February 17, 1865 – Columbia, South Carolina became engulfed in flames as Union troops under the command of General William Tecumseh Sherman occupied the capital of the first Southern state to secede from the Union.
During the same 24 hours, the Confederate flag was lowered on Fort Sumter for the last time, as Charleston, which regarded itself as the “Cradle of the Confederacy,” awaited its fate. General P.G.T. Beauregard, a commander with strong engineering and logistical instincts if an overly high regard for his offensive capabilities, had created defenses for fort and city that held out against Federal forces possessing not just superior manpower but also an ironclad fleet. But after 22 months, the Union was lifting the siege.
Charleston fully expected to meet the fate of everything along the way of Sherman’s infamous “March to the Sea” from Atlanta to Savannah--absolute destruction. The Northern general now had the means to guarantee the South that it would finally meet the desolate fate he had warned his Confederate-leaning military friends about in the months leading up to the war.
Yet amazingly, Charleston was to escape relatively unscathed when it was occupied by Federal troops on the 18th. What happened?

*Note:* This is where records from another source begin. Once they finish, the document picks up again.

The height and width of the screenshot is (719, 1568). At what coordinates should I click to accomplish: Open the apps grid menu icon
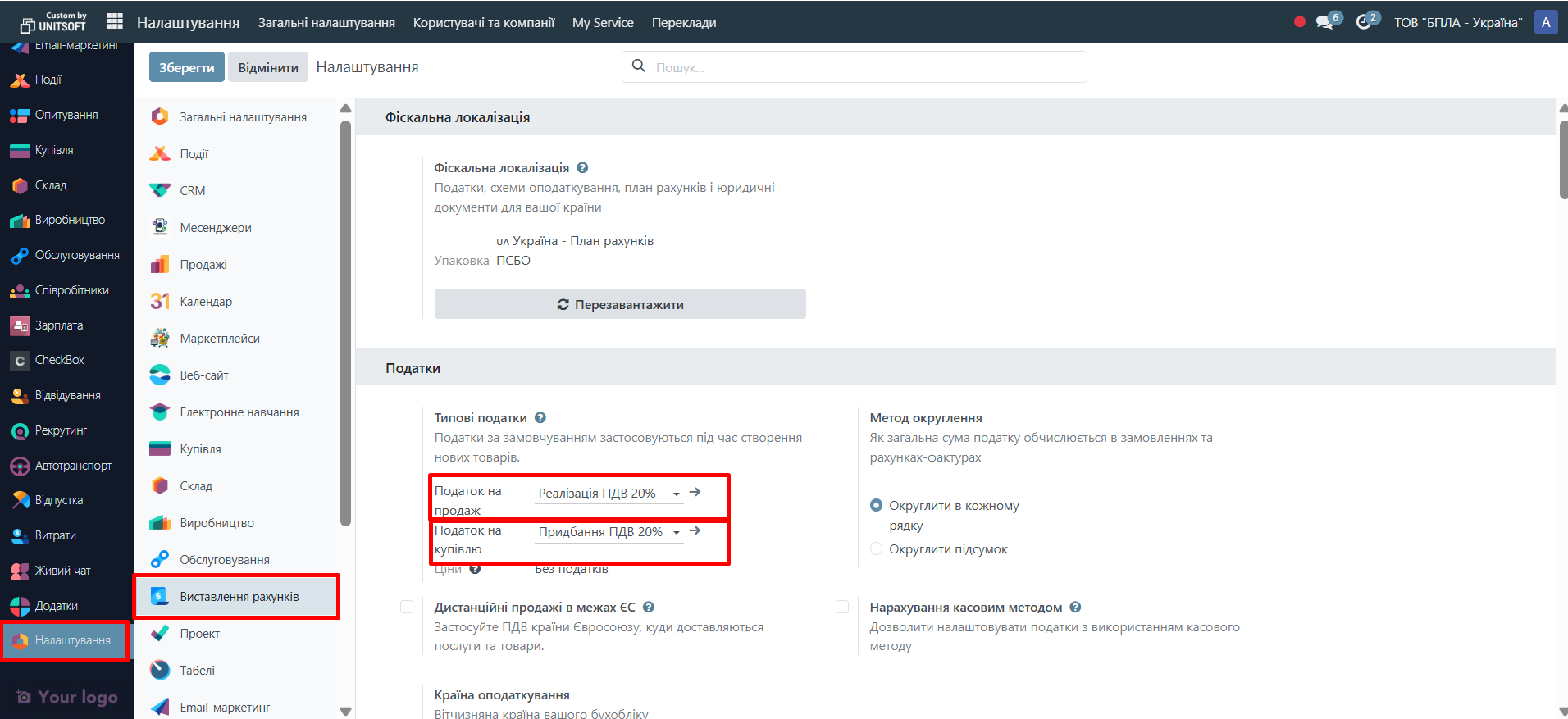click(x=115, y=21)
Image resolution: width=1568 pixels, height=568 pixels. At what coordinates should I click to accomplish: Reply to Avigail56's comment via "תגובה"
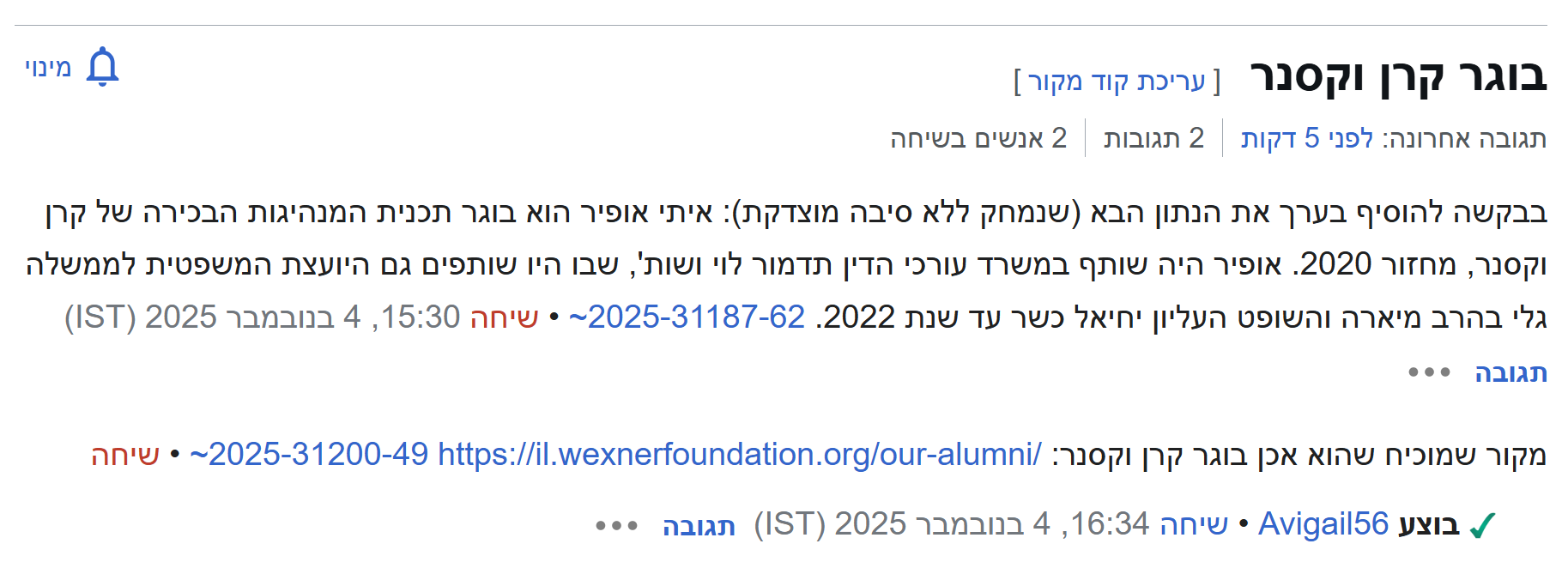(x=699, y=526)
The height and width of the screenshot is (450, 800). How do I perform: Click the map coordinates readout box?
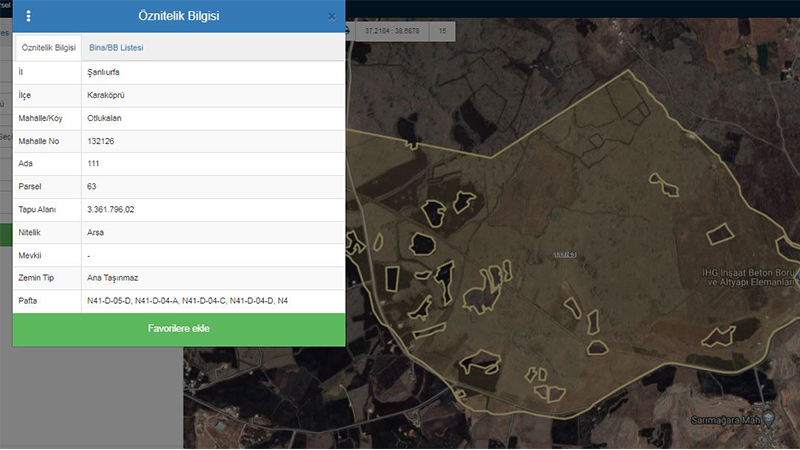point(391,32)

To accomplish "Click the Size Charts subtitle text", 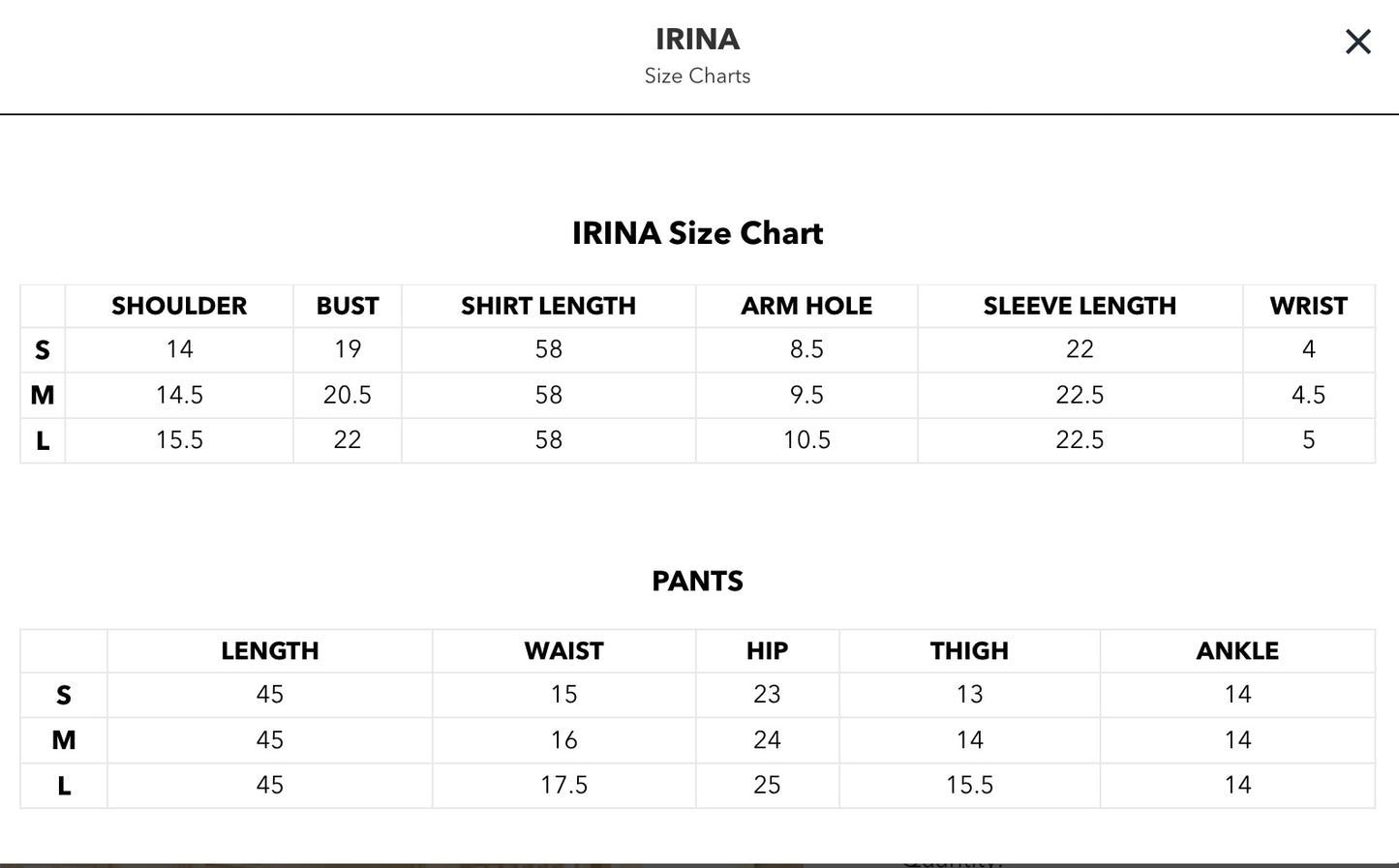I will (x=697, y=75).
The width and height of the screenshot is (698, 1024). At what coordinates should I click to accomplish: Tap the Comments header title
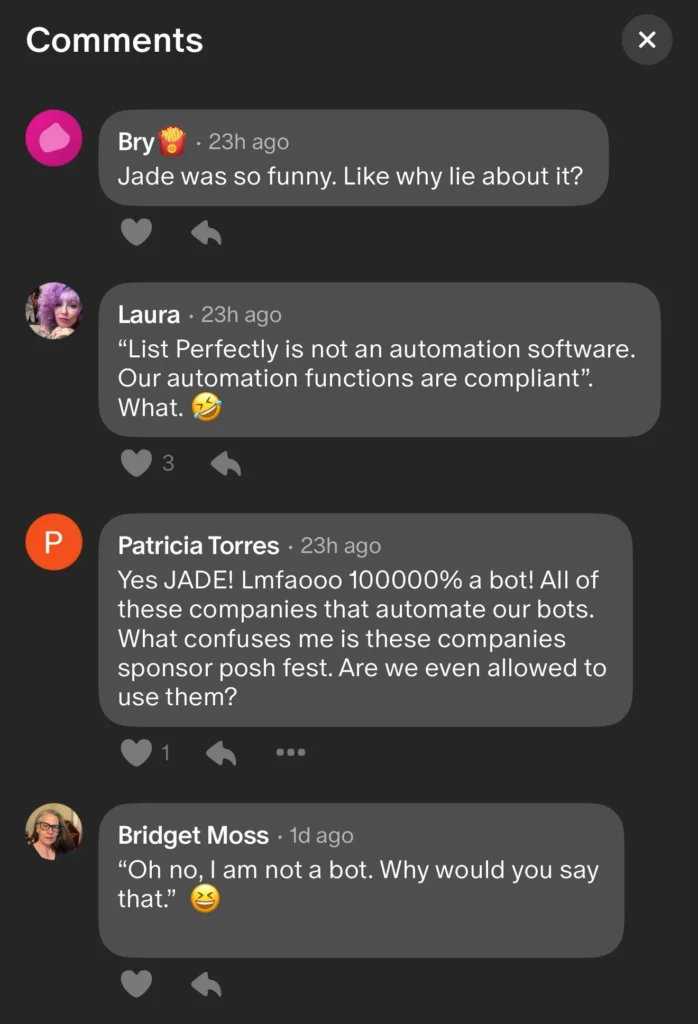click(x=114, y=40)
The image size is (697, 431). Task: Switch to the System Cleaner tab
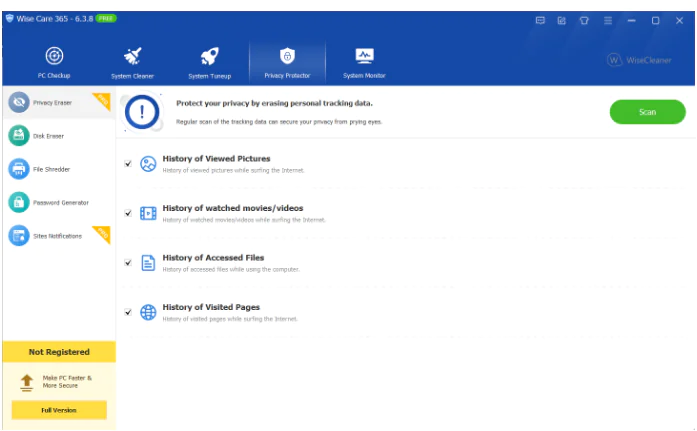click(x=132, y=62)
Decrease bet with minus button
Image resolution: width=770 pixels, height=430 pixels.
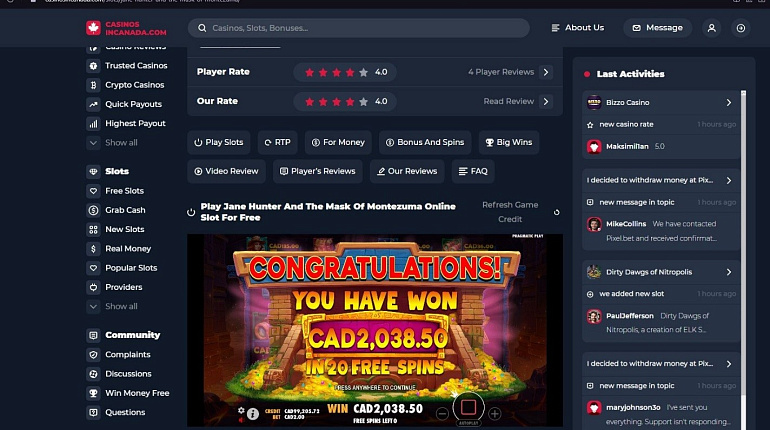442,414

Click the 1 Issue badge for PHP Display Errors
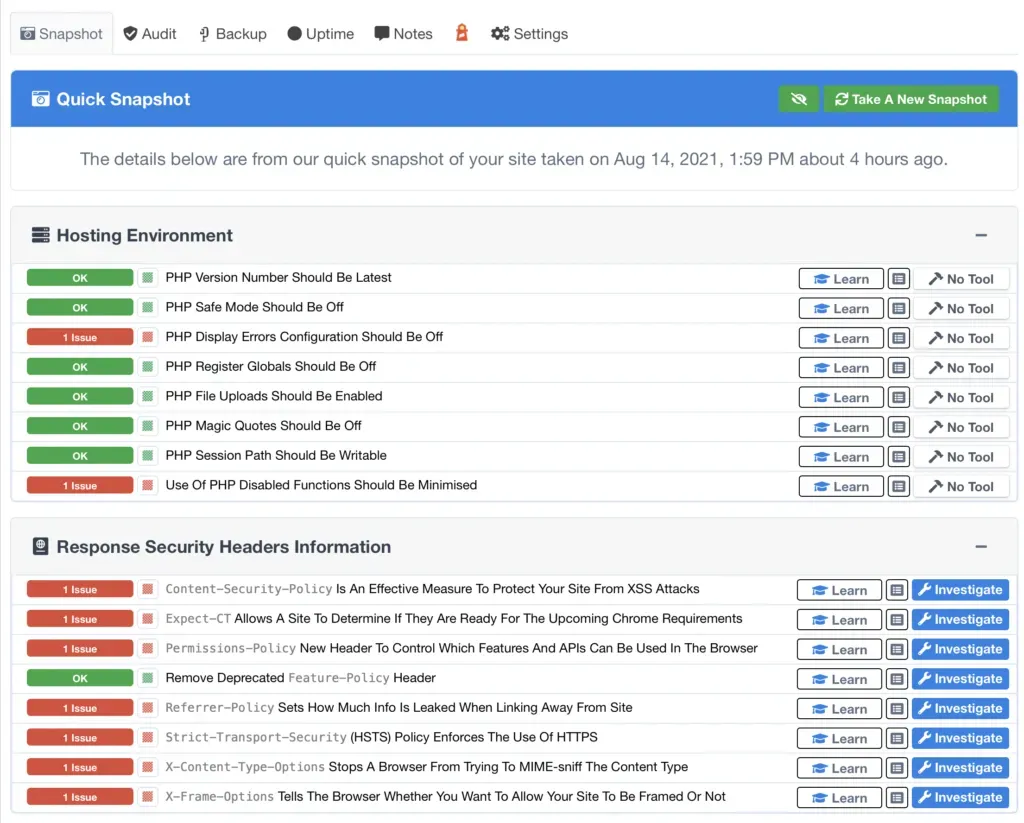coord(79,337)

Some people, with a bent for the romantic, believe that Charleston was spared Sherman’s rage because of tender feelings he still felt for a woman while a young soldier at nearby Fort Moultrie. Take a look at any picture of this hard-eyed modern man of war, though. Does this strike you as very likely? I didn’t think so.
More likely, what happened, as hard to believe as it was to Charlestonians, was that the city was just not as important to the defense of the South as Columbia. Not only a major munitions center, the state capital also possessed major stores of food.
Moreover, Charleston’s location in the Low Country made it a mess for marching. “We must all turn amphibious,” Sherman wrote, for the country is half under weather.”
Nothing could distract him from his first priority—Richmond, where he would join forces with boss and friend General Ulysses S. Grant, and preventing Robert E. from slipping away to the West and conducting a guerrilla war. That meant Sherman turned inland, toward Columbia.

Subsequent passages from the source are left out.